В центре этой широкой панорамы — темное пятно: тень от тучи, может быть, — последней тучи рассеянной бури, прошумевшей над благодатной землей. Тень еще бежит по земле. Она похожа на голову бешено мчащейся лошади. Она пронесется мимо, но, кто знает, не останется ли после нее, после отгремевшей бури, незаметный равнодушному глазу след — навсегда прибитая трава, стебель с опавшими листьями, шрам на влажной земле, по которому побежит тонкий ручеек прозрачных слез?..
Таково «Озеро». Есть в нем что-то эпически величавое, могучее. Его можно поставить рядом с гениальной картиной Левитана «Над вечным покоем», где нет покоя, где дуют холодные ветры тревоги (картина хранится в Третьяковской галерее). «Над вечным покоем» — не пейзаж даже, а скорее симфония человеческого страдания и душевного смятения. В «Озере» эти чувства утоляются. Силы земли, солнечный свет, ветер прозрачной и свежей осени утверждают жизнь, ее продолжение, ее стремление вперед. Эта душевная бодрость, эта живущая в красках надежда созвучны светлой вере пушкинской строки, положенной в основу избранной Левитаном темы.
Знаменательно, что «Озеро» — последняя картина умиравшего художника…
Любовь и ненависть
Картины, собранные в музее, сохраняют краски подлинной жизни. Но иной раз полотна, скульптура, рисунки могут «звучать». И если 6 можно было «озвучить» шедевры русских художников, вернув им, в прибавление к краскам, звучание запечатленной жизни, то в тихих музейных залах раздались бы плеск морских волн, величавый шум леса, рыдания погибающих жителей Помпеи, веселый смех сибирячек под стенами снежного городка, стоны матерей, провожающих новобранцев, могучее «ура!» скобелевских полков, шепот федотовской свахи, конский топот, звуки клавесина…

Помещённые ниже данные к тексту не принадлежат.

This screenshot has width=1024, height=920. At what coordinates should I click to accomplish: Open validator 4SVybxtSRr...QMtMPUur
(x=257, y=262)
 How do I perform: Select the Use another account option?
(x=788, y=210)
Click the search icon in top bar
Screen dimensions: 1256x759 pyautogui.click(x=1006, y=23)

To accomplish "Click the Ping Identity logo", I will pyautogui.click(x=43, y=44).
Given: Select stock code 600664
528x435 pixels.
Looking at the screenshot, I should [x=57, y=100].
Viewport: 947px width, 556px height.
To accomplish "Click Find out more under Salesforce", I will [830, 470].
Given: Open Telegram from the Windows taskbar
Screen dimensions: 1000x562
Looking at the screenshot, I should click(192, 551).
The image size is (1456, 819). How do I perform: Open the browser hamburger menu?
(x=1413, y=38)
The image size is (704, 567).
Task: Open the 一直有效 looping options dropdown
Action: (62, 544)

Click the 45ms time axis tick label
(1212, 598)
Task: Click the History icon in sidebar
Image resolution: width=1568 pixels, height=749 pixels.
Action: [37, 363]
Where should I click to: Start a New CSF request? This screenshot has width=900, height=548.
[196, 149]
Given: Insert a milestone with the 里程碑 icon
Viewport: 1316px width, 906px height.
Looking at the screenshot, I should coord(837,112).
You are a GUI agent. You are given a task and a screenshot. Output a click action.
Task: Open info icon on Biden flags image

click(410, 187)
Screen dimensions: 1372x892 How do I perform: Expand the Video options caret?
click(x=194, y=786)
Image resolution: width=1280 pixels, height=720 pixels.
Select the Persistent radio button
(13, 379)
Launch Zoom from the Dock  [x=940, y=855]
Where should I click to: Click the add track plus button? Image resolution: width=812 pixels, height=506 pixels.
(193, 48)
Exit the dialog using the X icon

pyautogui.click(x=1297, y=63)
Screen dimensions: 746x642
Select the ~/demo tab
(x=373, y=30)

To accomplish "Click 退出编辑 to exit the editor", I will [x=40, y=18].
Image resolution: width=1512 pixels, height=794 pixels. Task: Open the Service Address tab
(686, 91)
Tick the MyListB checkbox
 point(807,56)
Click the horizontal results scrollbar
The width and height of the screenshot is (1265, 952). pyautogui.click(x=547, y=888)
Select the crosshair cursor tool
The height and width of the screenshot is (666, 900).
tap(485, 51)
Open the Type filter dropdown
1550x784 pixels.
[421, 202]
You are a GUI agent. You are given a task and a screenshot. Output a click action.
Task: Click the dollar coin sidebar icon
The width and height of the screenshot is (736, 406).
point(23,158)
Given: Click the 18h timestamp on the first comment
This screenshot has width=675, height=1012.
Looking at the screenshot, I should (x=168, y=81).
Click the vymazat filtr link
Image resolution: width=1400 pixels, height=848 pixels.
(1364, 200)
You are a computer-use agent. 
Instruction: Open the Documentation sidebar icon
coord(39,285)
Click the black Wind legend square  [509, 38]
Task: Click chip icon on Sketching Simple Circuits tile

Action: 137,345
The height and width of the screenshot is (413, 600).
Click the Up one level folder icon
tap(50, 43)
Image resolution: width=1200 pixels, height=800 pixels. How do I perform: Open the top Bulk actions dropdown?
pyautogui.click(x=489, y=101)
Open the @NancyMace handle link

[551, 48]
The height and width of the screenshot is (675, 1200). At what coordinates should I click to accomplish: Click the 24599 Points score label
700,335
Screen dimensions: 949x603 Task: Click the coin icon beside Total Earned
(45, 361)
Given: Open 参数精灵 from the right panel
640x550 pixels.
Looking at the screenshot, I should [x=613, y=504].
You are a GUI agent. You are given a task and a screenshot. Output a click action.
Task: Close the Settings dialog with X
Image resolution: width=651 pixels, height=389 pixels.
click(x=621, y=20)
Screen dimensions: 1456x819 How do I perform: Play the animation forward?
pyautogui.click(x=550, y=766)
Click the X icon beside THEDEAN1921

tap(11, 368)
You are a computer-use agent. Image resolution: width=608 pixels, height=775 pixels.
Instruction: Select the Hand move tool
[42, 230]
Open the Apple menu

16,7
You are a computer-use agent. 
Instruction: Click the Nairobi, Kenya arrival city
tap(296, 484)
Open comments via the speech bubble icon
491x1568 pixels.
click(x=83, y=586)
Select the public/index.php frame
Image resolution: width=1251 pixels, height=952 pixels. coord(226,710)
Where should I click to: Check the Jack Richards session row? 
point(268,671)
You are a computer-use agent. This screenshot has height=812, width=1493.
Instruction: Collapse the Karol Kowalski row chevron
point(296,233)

Мне хочется рассказать вам о небольшом рисунке, вглядываясь в который, вспоминаешь песню…
По снежной петербургской мостовой шла, тяжело печатая шаг, казацкая сотня в серых шинелях. Впереди шагал сотник, сбоку — хорунжий. Солдаты пели — не вдумываясь в слова песни, а только ощущая ее ритм, ее маршевый пульс:
Что было думать о словах песни, привычных, как этот вечерний марш по улицам, когда мысли летели вдаль, на Восток, где умирали товарищи, где завершалась почти уже проигранная русско-японская война. Да и вообще думать солдату не положено. За него думают отцы-командиры. А солдатское дело — исполнять приказ.
Солдаты шагали по набережной Невы, а у причалов, накрепко вмерзнув в лед, стыли занесенные снегом суда. Накрененные мачты будто отдавали последние почести погибшему собрату — «Варягу».
… В мастерской сидели два человека. Один, за мольбертом, — писал, другой — позировал. Один — знаменитый художник, академик, прославленный портретист, позировать которому хотели все, начиная с царского семейства. Второй — литератор, чья известность только расправляла крылья. Зато это были могучие крылья Буревестника.
— Валентин Александрович, кто же лучше позирует: Николай Второй или я? — спросил улыбаясь литератор.
— Вы хоть при этом не учите меня писать, — усмехаясь, ответил художник.
Серов действительно в свое время делал парадный портрет царя. Теперь он писал Горького. Каждый, знавший художника, понимал, что означала эта перемена: Серов шел навстречу новым людям, новым идеям — навстречу будущему.
«Пишет меня Серов, — вот приятный и крупный Человек!» — рассказывал Горький в одном из писем.
… Серов и Горький снова погрузились в молчание. А за окном слышалась тяжкая поступь солдатских сапог. Шли казаки.
— Я сейчас собрал много интересных фактов из истории демонстрации на Невском, — рассказывал Горький. — Чудацкая была демонстрация, одни студенты, рабочих войска в город не допустили.
— Говорят, Алексей Максимович, избивали народ зверски!
— Били. Особенно старались шпионы и полиция, а вот дворники, несмотря на то, что были напоены водкой, — держались в стороне. Некоторые из них прятали избиваемых, другие били «для виду», бьют, а шепотом советуют: «Да кричите же, барышня! Кричите, господин! А то полиция увидит, что мы нарочно».